_Work to complete_
[1] According to the blog post "Life is life," how much weight have the writer and Mary lost between them?
[2] Quote the blog post "Life is life" from "New wine will" up to and including "eat their fruit.".

_Reading passage_
* * * * * * *

Tuesday, May 25, 2010

Life is life

The morning was beautiful, like something from a poem on the loveliness of late spring.

The mist curled up from the ditches that criss-cross our neighborhood in Lacombe, playfully dancing toward a light-blue sky.

It was 6:15 a.m. and we were walking, part of the Turner plan for living, going out for two miles every day, throwing in a three-mile walk a couple times a week. Low carbs, high miles...the recipe for diabetic living.

The temps were still playing hookie, but as the workers in the neighborhood found their cars and headed off to their jobs on this bright and shining morning, everyone with half a brain knew that the heat would join us soon. The quiet and stillness of the morning was broken only by the occasional car cranking or a dog taking umbrage at us walking Logan, our terrier mix, through the neighborhood, their neighborhood. At one place, three horses who say hello to us every day, turned and smiled as we walked past. They were waiting to be fed, which happens around 7 each morning. Their focus was on breaking their fast, not on coming to be petted by Mary the horse lover.

We slipped into our walk casually and gratefully, knowing that both our bodies could have begun a protest three months ago when all this began, but our bodies -- knees, hips, backs -- have so far not prevented us from heading out each morn.

This morning Gabe, our six-year-old grandson, remained sleeping in the only bed still standing from my moving and packing. He had a baseball game last night (a triple in the second inning on a well-hit ball that belied the fact he was among the smallest on the team) and he was beat. We explained we would be walking, and he asked what happens if he wakes up and we're not there. We told him to tell Sammie, the broad youngster in our family of dogs, a story. He thought that was neat and agreed.

The point of all this is that life is what you make of it. They told us we had a problem with weight and with our food intake, and after praying for help, lo and behold, we've done something about it. We've lost, Mary and I, close to 90 pounds between us. Our blood sugar is down. Our blood pressure is down. Our stamina is up.

God said to the prophet Amos a couple of years ago, "The days are coming," declares the LORD,when the reaper will be overtaken by the plowman
and the planter by the one treading grapes.
New wine will drip from the mountains
and flow from all the hills.

14 I will bring back my exiled people Israel;
they will rebuild the ruined cities and live in them.
They will plant vineyards and drink their wine;
they will make gardens and eat their fruit.

15 I will plant Israel in their own land,
never again to be uprooted
from the land I have given them,"

* * * * * * *

_Information supplied_
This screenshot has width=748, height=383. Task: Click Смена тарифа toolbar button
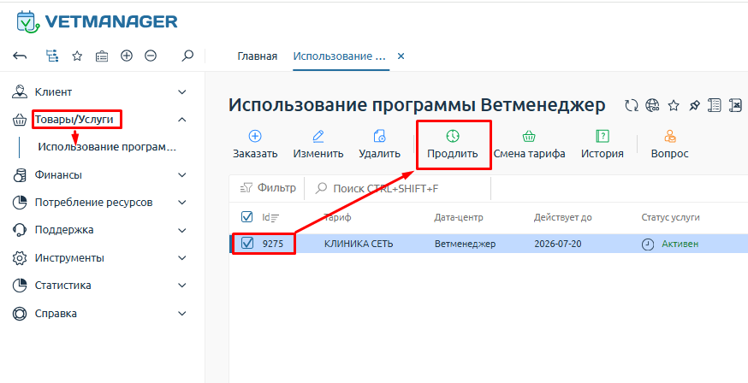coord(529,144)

* * * * * * *

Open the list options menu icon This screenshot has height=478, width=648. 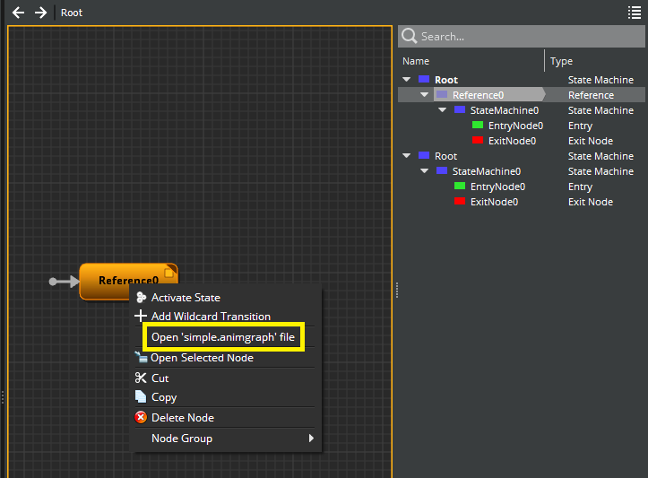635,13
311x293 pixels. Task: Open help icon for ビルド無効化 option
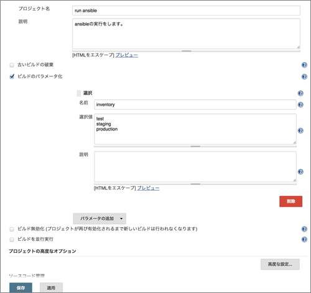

* * * * * * *

_Exercise responses_
[1] Close to 90 pounds.

[2]
New wine will drip from the mountains
and flow from all the hills.

14 I will bring back my exiled people Israel;
they will rebuild the ruined cities and live in them.
They will plant vineyards and drink their wine;
they will make gardens and eat their fruit.